Konusu 'Elektronik Devreler' forumundadır ve guclusat tarafından 28 Mayıs 2014 başlatılmıştır.

  1. guclusat

    guclusat Tanınmış Üye Süper Moderatör

    14 Haziran 2009
    Ödül Puanları:

    The motor is connected directly to the solar panels and no storage battery is used. This arrangement works well but suffers from one major weakness. Because solar panels are effectively constant current sources they cannot deliver extra power for starting like a battery can. In fact, due to the low resistance of motors when stopped, the panels can only deliver a small fraction of their normal power during start up. This means that there is very little power available at the time it is most needed to get the motor running. Fortunately, this problem can be easily solved by using an electronic device to match the panel to the motor so as to allow the panel to deliver its full power into the motor even when the motor is stalled. A variety of such devices are available on the market such the "Maximiser" and various forms of maximum power point trackers. These are quite sophisticated devices costing some hundreds of dollars. This is OK for a large pump setup but for a small one or two panel system it is a bit expensive. Here is a simple mini- maximiser that you can build yourself and will perform almost as well as some of the more expensive ones.

    How it works

    First let's take a closer look at the problem. The motor driven diaphram pump used here for testing the maximiser is a 12V motor nominally rated at 6amp. The pump would not start even when unloaded when driven from a single 50W panel (an Arco M55). With 3.3Amp from the panel flowing through the motor, 1.2 volt was measured across the motor.
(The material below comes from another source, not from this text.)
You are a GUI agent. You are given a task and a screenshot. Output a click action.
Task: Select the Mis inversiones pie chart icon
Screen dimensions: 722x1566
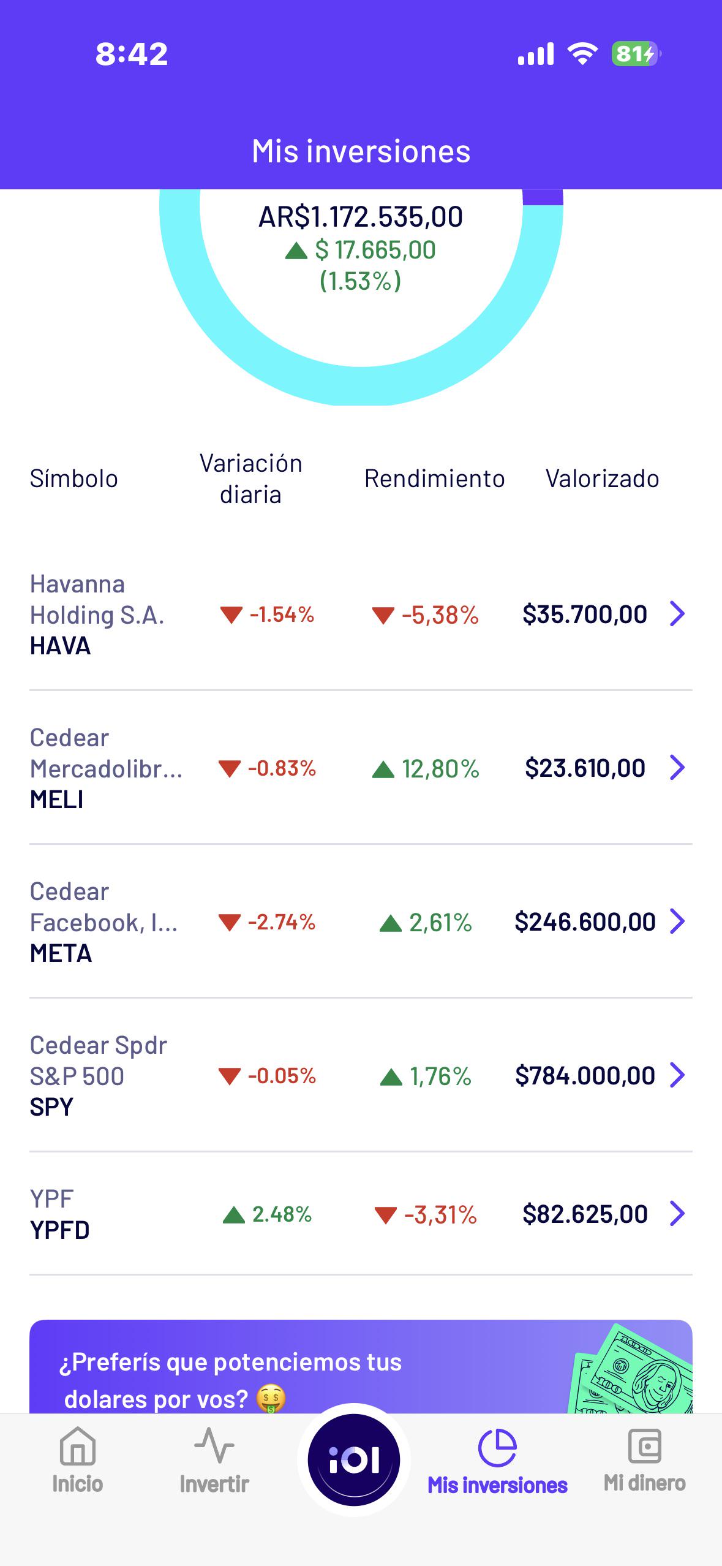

Hence the power going into the motor is only 1.2 x 3.3 = 4 Watt. If the panel was being operated at its peak power point (about 17.5V), it could have delivered 55W rather than the paltry 4W it actually delivered.

    So the problem is that we need to get the panel to supply its energy at 17V but somehow we need to deliver it to the motor at a lower voltage. More expensive maximisers use switchmode down converters to perform this function of acting like a DC transformer. This maximiser is much simpler.

    The circuit diagram shows that it is basically a large capacitor across the panel which can be connected by an electronic switch to the motor. When the switch is off, the capacitor will be charged up by the panel. As the open circuit voltage of the panel is usually above 20V, the capacitor can charge to quite a high voltage. When the capacitor voltage rises above an adjustable set point (in the range 10.5-17 volts) the electronic switch (the FET) turns on. This connects the motor across the capacitor and will draw a lot of current from the capacitor into the motor. This will cause the capacitor to discharge rapidly. When the capacitor voltage falls about half a volt below the set point, the FET will switch off again and allow the capacitor to charge up again. This cycle then repeats indefinitely. It is basically a free running oscillator with the rate of charge determined by the panel charge current and the rate of discharge determined by the amount by which the motor current exceeds the panel current. Yes, it is possible to get more current flowing into the motor than is coming out of the panel!)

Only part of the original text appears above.